The Difference Between What You Do (Salary) and What Your Earn (Profit)
As the owner and the CEO (or sales or COO or insert-creative-titles-here) of your company, you should be getting paid twice - once for the “work” you do and once for the “profit” the business earns. Unfortunately, many entrepreneurs focus solely on the later and neglect the former. This is the core problem that skews the financial data of most small to medium sized companies.
Check this over-simplified income statement out – the one on the left did not account for the owner’s market-rate salary for what he does and the one on the right did.
By simply accounting for the owner’s salary – the company went from a we-are-doing-okay 7.65% in net profit to a dangerous 1.76%.
So? What is the Big Deal?
Many entrepreneurs believe this is not a big deal because they are still getting the money at the end of the day assuming they own 100% of the company. In fact, their cut-rate tax preparers might even be the one advising them to do so to “save a few bucks on payroll taxes.” Well, besides the obvious reason of it being illegal, you are just lying to yourself about the health of your business.
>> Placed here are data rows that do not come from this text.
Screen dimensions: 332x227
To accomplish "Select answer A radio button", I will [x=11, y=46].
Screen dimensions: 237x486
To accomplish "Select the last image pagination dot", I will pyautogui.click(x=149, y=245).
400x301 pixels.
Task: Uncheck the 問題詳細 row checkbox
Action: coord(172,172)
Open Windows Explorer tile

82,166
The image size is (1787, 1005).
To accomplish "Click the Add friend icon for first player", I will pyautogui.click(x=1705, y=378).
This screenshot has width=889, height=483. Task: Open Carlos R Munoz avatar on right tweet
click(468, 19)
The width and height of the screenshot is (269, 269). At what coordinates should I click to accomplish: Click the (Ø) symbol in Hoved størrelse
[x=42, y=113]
Look again at the example above. The two companies are in vastly different stages based on the story the numbers are telling me.
At the fake 7.65% net profit – I would be lying to myself (and everyone else who rely on these numbers to make decisions) thinking that my company is doing an okay job at surviving. I may even feel like I could afford a little more admin cost to hire that office assistant everyone was asking for. I could be working on scaling my business under this financial model – after all, 7.65% of 10 million sounds pretty good. It certainly beats leaving this money in the bank.
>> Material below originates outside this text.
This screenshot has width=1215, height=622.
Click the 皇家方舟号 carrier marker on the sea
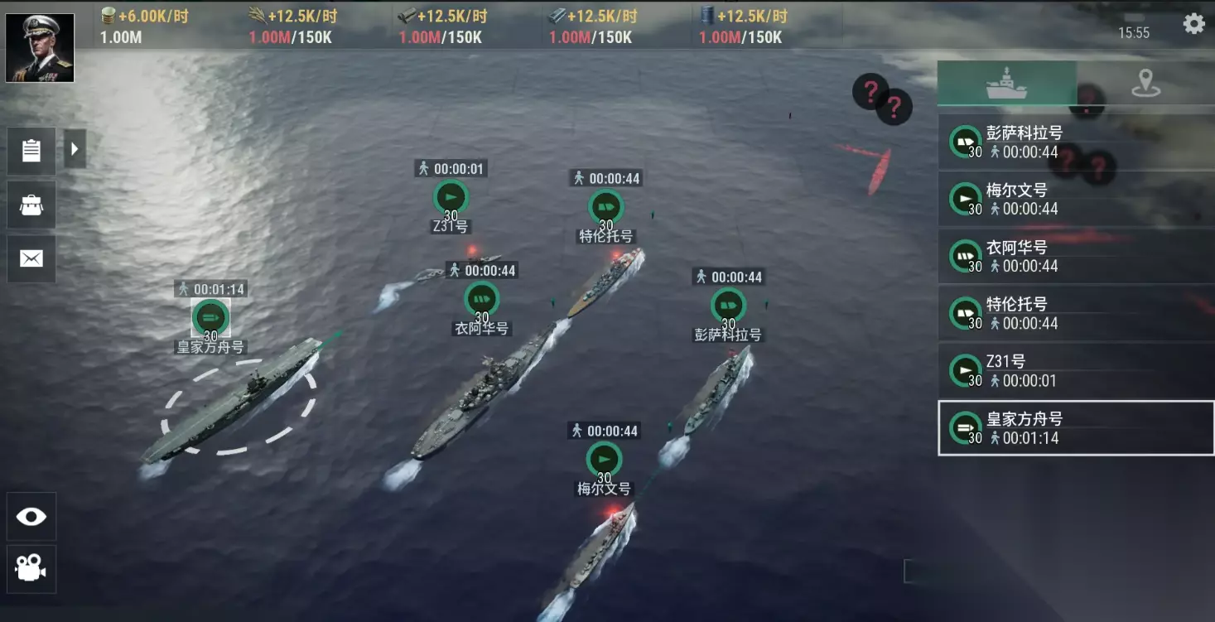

On the other hand. If I am looking at the real number of 1.76% net profit – alarms will be going off everywhere in my company. Something is really wrong here. I would be reviewing my numbers with my entire team to figure out what is broken and the necessary actions steps to turn things around. If I can’t fix it, then I should probably get a job and know that there are tons of opportunity out there that I can make more than 1.76% return on my money.
Clarity and having a clear sense of direction is of vital importance to a business of any size. But for a startup or small business it is absolutely essential that your numbers accurately reflect the state of your business. Without factoring in an owners salary at the market-rate, you are needlessly muddying the waters.